DIGITAL LIBRARY
BUILDING KNOWLEDGE TRANSFER ARCHITECTURES SUPPORTING MATHEMATICAL COMPREHENSION
1 Hungarian Academy of Science, Research Institute for the Humanities (HUNGARY)
2 Edutus College (HUNGARY)
About this paper:
Appears in: EDULEARN12 Proceedings
Publication year: 2012
Pages: 3984-3994
ISBN: 978-84-695-3491-5
ISSN: 2340-1117
Conference name: 4th International Conference on Education and New Learning Technologies
Dates: 2-4 July, 2012
Location: Barcelona, Spain
Abstract:
Paradoxically, by the time developers of digital learning environments created the e-didactic solutions to understanding, keeping up attention, controlled learning, cooperation, and motivation to supplement the communicative potential of personal knowledge transfer, the multimedia of virtual worlds and web 2.0 brought back a large part of the potential of live presentation, and personal consultation. In an experimental v-learning environment we address the question of what effect a video-based teaching/learning architecture and the traditional processes of mathematical knowledge transfer have on each other. We investigated the relationship

(KA+LD=LE) Knowledge Architecture + Learning Design = Learning Experience

in a target group of college students in a comparative way and obtained results concerning the following questions. What are the options to keep up the interest in a video-based learning environment? What tools may assist, supplement or even substitute the “guidance of thought” that is so crucial in a face-to-face set-up? What are the technological and didactic solutions that support the student in the event of a loss of the train of thought, so critical from the point of view of understanding? Reflecting on the possibilities of v-learning solutions and instructional-technology innovations, we outline what sort of virtual and web 2.0 tools are capable of replacing traditional didactic elements and may supplement face-to-face communication. We report experimental results concerning the issue how traditional learning methods transformed alongside the KA+LD=LE relationship as a result of the transformation of the learning environment.

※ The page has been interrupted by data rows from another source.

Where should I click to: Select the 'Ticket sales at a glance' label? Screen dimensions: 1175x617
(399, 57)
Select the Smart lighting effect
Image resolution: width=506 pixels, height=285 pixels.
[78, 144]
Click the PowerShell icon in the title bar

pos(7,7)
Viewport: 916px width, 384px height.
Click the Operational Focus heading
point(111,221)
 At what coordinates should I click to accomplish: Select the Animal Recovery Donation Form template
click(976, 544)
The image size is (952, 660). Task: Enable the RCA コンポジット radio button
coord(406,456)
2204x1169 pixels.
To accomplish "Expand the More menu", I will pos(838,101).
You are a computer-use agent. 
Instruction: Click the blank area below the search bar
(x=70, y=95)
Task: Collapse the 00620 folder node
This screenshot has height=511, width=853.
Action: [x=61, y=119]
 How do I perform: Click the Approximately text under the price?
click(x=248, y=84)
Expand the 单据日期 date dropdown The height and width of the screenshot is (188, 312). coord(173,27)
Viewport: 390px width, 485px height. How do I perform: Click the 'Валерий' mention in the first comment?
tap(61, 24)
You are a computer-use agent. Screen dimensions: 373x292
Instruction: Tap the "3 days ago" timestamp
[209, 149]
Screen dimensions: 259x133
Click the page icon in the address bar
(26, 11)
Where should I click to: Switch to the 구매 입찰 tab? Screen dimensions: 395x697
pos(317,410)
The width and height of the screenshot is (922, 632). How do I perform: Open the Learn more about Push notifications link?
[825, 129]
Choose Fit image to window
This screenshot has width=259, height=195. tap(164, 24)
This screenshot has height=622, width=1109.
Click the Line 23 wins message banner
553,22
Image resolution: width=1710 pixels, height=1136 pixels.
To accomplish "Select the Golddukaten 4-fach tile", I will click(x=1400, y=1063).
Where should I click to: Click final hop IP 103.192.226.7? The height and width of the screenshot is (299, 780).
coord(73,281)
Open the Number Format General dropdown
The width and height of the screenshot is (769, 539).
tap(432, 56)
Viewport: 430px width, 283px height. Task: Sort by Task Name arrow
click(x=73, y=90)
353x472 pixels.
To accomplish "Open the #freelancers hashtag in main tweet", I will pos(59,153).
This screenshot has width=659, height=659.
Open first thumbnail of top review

Further developing R. S. Wurman’s vision of Information Architecture and adapting J. J. Garrett’s concept of User Experience in the educational context, we label Knowledge Architecture (KA) all information structures that lend themselves for design and representation in an independently interpretable form. In our study it meant that they integrally contained the information required for their interpretation. KAs were didactically distinguished from the architecture of the learning environment serving knowledge transfer.

The v-learning environment itself consisted of elements, functions, designable interfaces for plannable activities, which establish contact between KAs and their structural elements. The e-didactic analysis of the KA+LD=LE relationship showed that live recording of lectures properly integrated into the v-learning environment had changed the linear structure of knowledge acquisition in spite of the fixed nature of the video-stream. This result faced us with the repetitive question of when and to what extent the subject matter demands the “bound guidance” of attention and the control of understanding. We have learned that traditional standards of control, and the guidance of attention bound to the train of thought, often conflict with the learning practices of the digital generation within fields of study like mathematics that have deep and far reaching didactic traditions for presenting proofs and definitions.

References:
Garrett, J. J.: The Elements of User Experience: User-Centered Design for the Web, New Riders. Indianapolis. 2002.
Wurman, R. S., Information Architects, Graphis Press, Zurich, 1996.
Keywords:
Teaching mathematics, philosophy of education, e-didactics, v-learning, information architecture.